Share story

MILAN (AP) — Roma sporting director Monchi had a simple message to fans after the team’s humiliating 7-1 defeat at Fiorentina in the Italian Cup quarterfinals on Wednesday.

“Sorry, sorry, sorry,” he said.

The apology wasn’t enough for a group of around 30 Roma fans, who waited for the team to return from Florence to hurl objects and insults at them.

The players needed police help to drive out of the training ground and there was heightened security when they returned there on Thursday ahead of Sunday’s crunch match against AC Milan.

Roma has struggled this campaign after selling the backbone of its squad in the offseason, but it had seemed to have turned a corner with four wins in its past five matches.

However, there were alarming signs already at the weekend when the Giallorossi let slip a three-goal lead and a chance to move into the Champions League places in a 3-3 draw at Atalanta.

“The last five or six games, apart from the second half in Atalanta, we were growing as a group,” Monchi said. “(On Wednesday) we played terribly. The players wanted to do well but unfortunately they were not able to do that.

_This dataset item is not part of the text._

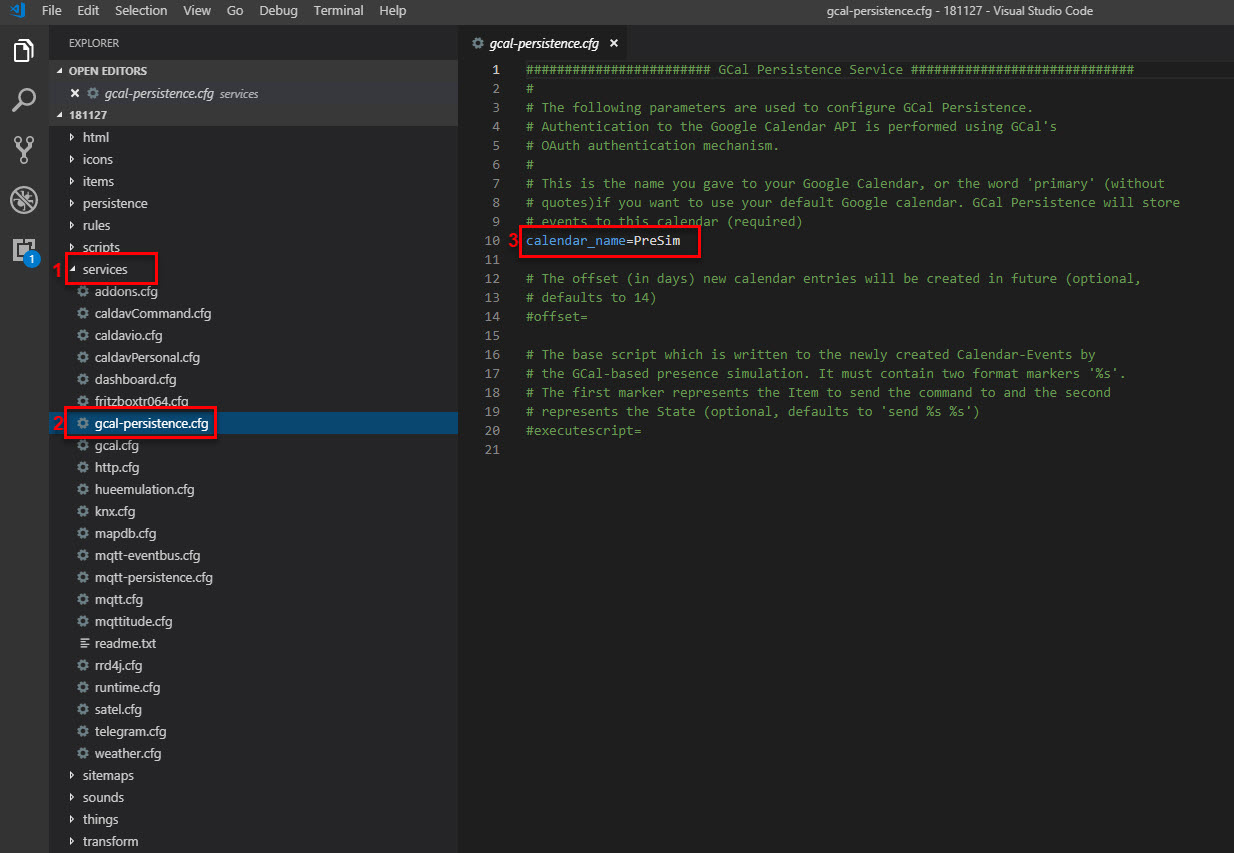Click the gear icon next to weather.cfg
Screen dimensions: 1234x853
click(x=81, y=753)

“We have tried everything (to turn things around). I think that right now, the players need support — but I don’t think anyone is calm or content after today.”

Taking advantage of big sales has always been the mantra for Monchi, who Roma President James Pallotta lured from the Spanish league in 2017 after 17 years in the same position at Sevilla.

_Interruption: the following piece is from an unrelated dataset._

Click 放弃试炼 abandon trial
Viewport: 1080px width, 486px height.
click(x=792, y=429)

One of his first big moves was the sale of Mohamed Salah to Liverpool that June but Roma nevertheless reached the Champions League semifinals and Monchi said he didn’t plan on another big sale last offseason.

But warrior-like midfielder Radja Nainggolan was sent to rival Inter Milan for 38 million euros, prized goalkeeper Alisson went to Liverpool for more than 70 million euros, and midfield stalwart Kevin Strootman rejoined former Roma coach Rudi Garcia at Marseille for 25 million euros.

Roma has looked lost at times without its key players and coach Eusebio Di Francesco has been under pressure all season, even after his side ended a five-match winless run in December.

“I am the one in charge. How could I not feel responsible?” Di Francesco said after Wednesday’s match. “When the team was reborn and was playing well, though, the coach was the same one. I question myself and I struggle to come up with clear answers. When others thought that the team had healed I always said that we still had work to do — and that’s still the feeling.”

The team needs to recover quickly for Sunday’s match at home to AC Milan, which currently occupies fourth place in Serie A and the final qualifying spot for the Champions League.

Roma hasn’t finished out of the top three since 2013 but it is six points behind third-place Inter Milan. It is one below Milan.

Di Francesco has said he won’t resign but he could be forced out if there is another poor performance at the Stadio Olimpico, especially with a number of matches coming up against relegation contenders which could help a new coach settle in.

Roma is also in the Champions League round of 16, where it will face Porto.

Former Juventus and Italy coach Antonio Conte is out of a job since being fired by Chelsea and he said on Thursday that he is “waiting to know my next destination” although he added that he has not been contacted by any Italian club.